Since a significant part of the feudal lords and nobility professing Islam remained in Kazan, the influence Tatar language and there were few Muslim clergy in the area. On the territory of the former Volga Bulgaria, on the basis of Bulgarian ethnoculture, by the end of the 15th century, the formation of two ethnic groups - Tatar and Chuvash - was completed. If in the first the Bulgarian ethnicity was practically replaced by the Kipchak-Tatar, then the Chuvash, according to ethnographer Rail Kuzeev, “preserving the archaic Turkic language, at the same time they developed a culture that was in many respects close to the culture of the Finno-Ugric people.”

33 misfortunes

As part of the Kazan Khanate, the Chuvash found a place to live. But this life was not easy due to tax burdens.
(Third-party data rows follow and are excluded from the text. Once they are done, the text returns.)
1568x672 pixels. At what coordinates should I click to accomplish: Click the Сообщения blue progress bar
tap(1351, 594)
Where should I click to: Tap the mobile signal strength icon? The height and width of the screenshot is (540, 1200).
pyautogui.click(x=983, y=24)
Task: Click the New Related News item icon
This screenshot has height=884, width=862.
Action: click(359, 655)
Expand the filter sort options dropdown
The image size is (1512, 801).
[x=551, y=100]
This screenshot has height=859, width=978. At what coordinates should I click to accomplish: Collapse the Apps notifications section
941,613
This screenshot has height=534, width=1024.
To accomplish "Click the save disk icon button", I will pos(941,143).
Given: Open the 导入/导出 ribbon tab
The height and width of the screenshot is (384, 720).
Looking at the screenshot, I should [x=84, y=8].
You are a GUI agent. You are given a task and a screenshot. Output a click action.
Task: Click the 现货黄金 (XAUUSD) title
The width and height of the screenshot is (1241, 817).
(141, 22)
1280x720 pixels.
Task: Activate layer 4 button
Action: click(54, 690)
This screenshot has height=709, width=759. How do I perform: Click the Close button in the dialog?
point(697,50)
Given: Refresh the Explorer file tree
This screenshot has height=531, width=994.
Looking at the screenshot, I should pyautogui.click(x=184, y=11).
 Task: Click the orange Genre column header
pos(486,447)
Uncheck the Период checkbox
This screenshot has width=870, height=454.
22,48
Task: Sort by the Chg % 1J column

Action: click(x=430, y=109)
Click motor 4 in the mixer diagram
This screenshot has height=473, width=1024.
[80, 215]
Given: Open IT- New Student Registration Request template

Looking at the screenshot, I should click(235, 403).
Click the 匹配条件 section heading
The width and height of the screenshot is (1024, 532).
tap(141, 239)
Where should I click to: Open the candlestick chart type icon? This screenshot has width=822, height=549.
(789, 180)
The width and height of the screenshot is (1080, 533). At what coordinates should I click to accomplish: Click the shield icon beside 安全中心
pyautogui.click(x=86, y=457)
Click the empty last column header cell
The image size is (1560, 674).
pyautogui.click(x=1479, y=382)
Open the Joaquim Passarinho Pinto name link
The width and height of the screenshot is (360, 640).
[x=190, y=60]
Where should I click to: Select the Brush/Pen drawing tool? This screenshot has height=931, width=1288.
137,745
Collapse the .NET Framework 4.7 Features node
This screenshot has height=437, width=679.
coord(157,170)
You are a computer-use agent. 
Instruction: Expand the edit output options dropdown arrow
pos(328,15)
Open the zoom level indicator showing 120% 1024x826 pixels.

The descendants of the once powerful Volga Bulgaria were obliged to pay a burdensome tribute, were involved in the construction of fortresses, and performed pit, road, stationary and military duties.

But the war brought the greatest suffering to the Chuvash people. Starting from the second half of the 15th century, the territory of their residence became a zone of Russian-Kazan confrontation. Thus, the Tatars marched across the Bulgarian-Chuvash land against the Russians 31 times, and the Russians against the Kazan Khanate - 33 times. Along with regular raids by Nogai nomads, campaigns became a real disaster for the population. These factors largely determined the willingness of the Chuvash to accept Russian citizenship.